We thank the reviewers for their time and efforts. In the following we briefly address questions raised in the reviews.$
* Motivation *
Our principal motivation for studying differential privacy (DP) in reinforcement learning (RL) comes from medical applications. Learning and evaluation of dynamic treatments is a crucial part of personalised medicine and adaptive clinical trials. Privacy at the level of trajectories is a natural requirement in these applications because each trajectory represents the evolution of a single patient during their treatment, and might include information such as the sequence of medications given, as well as possible side effects. We will include this example in the introduction to clarify the motivation of our work.

* Novelty *
Policy evaluation and private ERM are indeed well-studied problems, but combining the two in a meaningful way is not straightforward. In particular, we don’t think our privacy and utility analyses based on the smooth sensitivity of optimisation problems follow directly from existing works for several reasons. First, the stability of policy evaluation methods has not been thoroughly studied, and the perturbation model in which a full trajectory is replaced is different from the usual one used in ERM problems where a single regression target is replaced, because information of several, correlated examples is changed (see Section 7 in the paper for a more thorough discussion). Secondly, the typical output and objective perturbation techniques for ERM are based on global sensitivity, while for policy evaluation it is necessary to use the smooth sensitivity framework to get good utility.

* Output vs. Objective Perturbation *
It is known that for least-squares objectives it is possible in most cases to translate directly between objective and output perturbations. We will modify the paper to clarify this and add a paragraph explaining how to interpret DP-LSW and DP-LSL as output perturbation methods.

* Derivation and Parameters for DP-LSW *
The derivation of DP-LSW is motivated by the similarity between equations (5) and (7) in the paper. In (5) a source of instability in the solution is the dependence of the regression weights on X thorough Gamma_X. In (7) this is replaced by taking the parameters w_s as input, which can be used to influence the relative importance of the value estimate in different states. They play a similar role to the rho_s in DP-LSL, but we gave them a different name because as described in line 340 there is a choice of w_s that mimics the asymptotic behaviour of LSL with given rho_s. If no prior knowledge is available, the w_s can be chosen to be uniform (as we do in our experiments), and Corollary 12 in our utility analysis shows that DP-LSL behaves nicely if these weights satisfy a mild condition. 

* Relation to RL *
Our final goal is to design DP algorithms for the whole RL problem.

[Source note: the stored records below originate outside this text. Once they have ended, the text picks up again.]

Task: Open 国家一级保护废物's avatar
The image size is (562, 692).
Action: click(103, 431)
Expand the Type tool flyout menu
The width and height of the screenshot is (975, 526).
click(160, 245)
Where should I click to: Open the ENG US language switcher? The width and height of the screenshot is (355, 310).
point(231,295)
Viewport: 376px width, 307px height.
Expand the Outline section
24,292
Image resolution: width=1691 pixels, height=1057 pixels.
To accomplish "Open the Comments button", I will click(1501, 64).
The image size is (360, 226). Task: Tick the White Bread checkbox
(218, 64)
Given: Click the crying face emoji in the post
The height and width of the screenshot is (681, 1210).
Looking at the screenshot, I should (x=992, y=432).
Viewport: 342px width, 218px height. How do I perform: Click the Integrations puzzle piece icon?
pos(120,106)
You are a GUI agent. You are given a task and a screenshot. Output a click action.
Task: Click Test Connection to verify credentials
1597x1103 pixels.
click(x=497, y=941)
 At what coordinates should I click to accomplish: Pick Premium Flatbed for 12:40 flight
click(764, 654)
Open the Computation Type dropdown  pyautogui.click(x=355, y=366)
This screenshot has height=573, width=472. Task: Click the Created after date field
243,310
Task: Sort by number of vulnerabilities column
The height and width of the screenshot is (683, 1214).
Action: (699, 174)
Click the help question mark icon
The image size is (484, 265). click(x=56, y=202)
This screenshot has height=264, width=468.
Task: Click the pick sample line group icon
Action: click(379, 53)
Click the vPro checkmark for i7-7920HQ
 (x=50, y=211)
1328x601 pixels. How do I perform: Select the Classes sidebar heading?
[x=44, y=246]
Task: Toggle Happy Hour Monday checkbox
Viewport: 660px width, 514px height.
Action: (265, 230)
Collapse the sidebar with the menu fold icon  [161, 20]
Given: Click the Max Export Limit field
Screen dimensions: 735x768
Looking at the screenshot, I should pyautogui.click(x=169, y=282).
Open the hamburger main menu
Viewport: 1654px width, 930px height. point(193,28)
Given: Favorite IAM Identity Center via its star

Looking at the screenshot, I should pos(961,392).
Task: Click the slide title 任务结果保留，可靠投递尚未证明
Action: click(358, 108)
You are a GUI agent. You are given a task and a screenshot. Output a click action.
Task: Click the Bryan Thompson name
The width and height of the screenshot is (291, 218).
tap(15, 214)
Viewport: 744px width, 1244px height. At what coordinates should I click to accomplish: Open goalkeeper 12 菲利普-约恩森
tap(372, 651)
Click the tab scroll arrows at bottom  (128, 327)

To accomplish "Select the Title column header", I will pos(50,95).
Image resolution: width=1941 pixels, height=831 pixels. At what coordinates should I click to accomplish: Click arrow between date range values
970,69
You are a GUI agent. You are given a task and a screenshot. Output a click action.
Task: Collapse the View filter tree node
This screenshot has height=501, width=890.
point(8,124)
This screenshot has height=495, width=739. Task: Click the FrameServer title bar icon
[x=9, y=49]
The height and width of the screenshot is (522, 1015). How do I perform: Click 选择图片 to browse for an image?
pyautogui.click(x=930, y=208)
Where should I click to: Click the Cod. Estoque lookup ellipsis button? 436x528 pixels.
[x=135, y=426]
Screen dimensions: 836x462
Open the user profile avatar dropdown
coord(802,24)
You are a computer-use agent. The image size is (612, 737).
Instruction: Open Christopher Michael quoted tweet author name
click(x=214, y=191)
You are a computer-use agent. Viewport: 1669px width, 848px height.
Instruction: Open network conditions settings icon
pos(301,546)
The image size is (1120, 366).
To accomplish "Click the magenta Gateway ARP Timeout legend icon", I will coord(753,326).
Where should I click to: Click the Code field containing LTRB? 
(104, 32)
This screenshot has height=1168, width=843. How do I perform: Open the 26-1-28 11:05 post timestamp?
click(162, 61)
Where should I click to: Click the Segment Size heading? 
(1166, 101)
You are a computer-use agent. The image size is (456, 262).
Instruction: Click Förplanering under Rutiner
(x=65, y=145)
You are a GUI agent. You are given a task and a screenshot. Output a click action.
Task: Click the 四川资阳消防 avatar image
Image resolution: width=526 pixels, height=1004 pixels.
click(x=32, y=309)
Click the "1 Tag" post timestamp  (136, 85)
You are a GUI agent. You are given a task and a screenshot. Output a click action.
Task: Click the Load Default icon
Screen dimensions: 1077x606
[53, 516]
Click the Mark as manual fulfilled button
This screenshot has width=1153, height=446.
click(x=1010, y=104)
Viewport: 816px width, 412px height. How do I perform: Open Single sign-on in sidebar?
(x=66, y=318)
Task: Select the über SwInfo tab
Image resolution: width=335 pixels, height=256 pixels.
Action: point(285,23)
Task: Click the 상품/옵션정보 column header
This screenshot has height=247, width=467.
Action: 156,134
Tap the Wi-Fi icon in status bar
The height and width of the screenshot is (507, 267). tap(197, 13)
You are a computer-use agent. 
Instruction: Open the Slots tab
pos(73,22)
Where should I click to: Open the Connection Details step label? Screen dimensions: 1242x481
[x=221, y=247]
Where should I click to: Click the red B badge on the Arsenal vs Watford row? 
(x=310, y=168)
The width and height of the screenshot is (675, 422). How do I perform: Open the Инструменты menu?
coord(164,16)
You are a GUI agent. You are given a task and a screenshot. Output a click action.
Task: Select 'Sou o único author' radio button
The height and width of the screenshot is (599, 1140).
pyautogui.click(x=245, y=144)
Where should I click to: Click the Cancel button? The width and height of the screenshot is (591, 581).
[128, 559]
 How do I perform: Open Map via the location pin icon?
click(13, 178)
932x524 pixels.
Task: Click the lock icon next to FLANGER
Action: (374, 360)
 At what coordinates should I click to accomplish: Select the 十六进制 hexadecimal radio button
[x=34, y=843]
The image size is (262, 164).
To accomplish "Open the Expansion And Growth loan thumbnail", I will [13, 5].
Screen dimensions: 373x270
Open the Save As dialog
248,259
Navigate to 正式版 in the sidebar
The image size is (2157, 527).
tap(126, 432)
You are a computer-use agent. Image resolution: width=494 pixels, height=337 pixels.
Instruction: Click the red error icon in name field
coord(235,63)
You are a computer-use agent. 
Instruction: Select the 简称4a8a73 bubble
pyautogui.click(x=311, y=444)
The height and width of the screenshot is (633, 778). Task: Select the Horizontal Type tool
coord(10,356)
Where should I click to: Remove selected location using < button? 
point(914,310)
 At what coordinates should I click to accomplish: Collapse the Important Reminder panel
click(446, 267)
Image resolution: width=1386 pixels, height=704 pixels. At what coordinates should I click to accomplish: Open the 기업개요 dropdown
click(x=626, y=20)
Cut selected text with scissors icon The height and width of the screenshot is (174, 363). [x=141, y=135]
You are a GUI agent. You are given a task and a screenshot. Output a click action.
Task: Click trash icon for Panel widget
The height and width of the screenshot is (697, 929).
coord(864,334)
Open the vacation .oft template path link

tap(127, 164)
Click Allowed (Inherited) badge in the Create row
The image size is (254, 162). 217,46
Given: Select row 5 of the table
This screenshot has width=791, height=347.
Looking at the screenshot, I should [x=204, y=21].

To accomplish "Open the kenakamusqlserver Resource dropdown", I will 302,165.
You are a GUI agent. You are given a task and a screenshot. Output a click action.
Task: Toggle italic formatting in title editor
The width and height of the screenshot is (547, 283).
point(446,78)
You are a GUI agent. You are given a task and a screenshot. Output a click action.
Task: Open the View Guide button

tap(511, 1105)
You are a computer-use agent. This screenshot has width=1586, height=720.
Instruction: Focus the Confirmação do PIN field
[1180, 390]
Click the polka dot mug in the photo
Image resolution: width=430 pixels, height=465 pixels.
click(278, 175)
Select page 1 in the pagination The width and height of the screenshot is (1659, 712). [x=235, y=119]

Policy evaluation is an important sub-block, and by invoking the compositional properties of DP one can see that our algorithms can be plugged into any RL algorithm and make the policy evaluation and anything derived from it private. For example, one could use our algorithms to derive a DP version of Q-learning by estimating a state-action value function instead of a state value function. We will investigate this and other alternatives to achieve DP RL algorithms for the control case in future work (eg. combining this policy evaluation approach with ideas from differential privacy for bandits).

* Further Clarifications *
- The parameter N in the complexity of the algorithms is the number of states in S.
- We will include a paragraph in the experimental section describing how the different parameters of the algorithms can be selected in practice.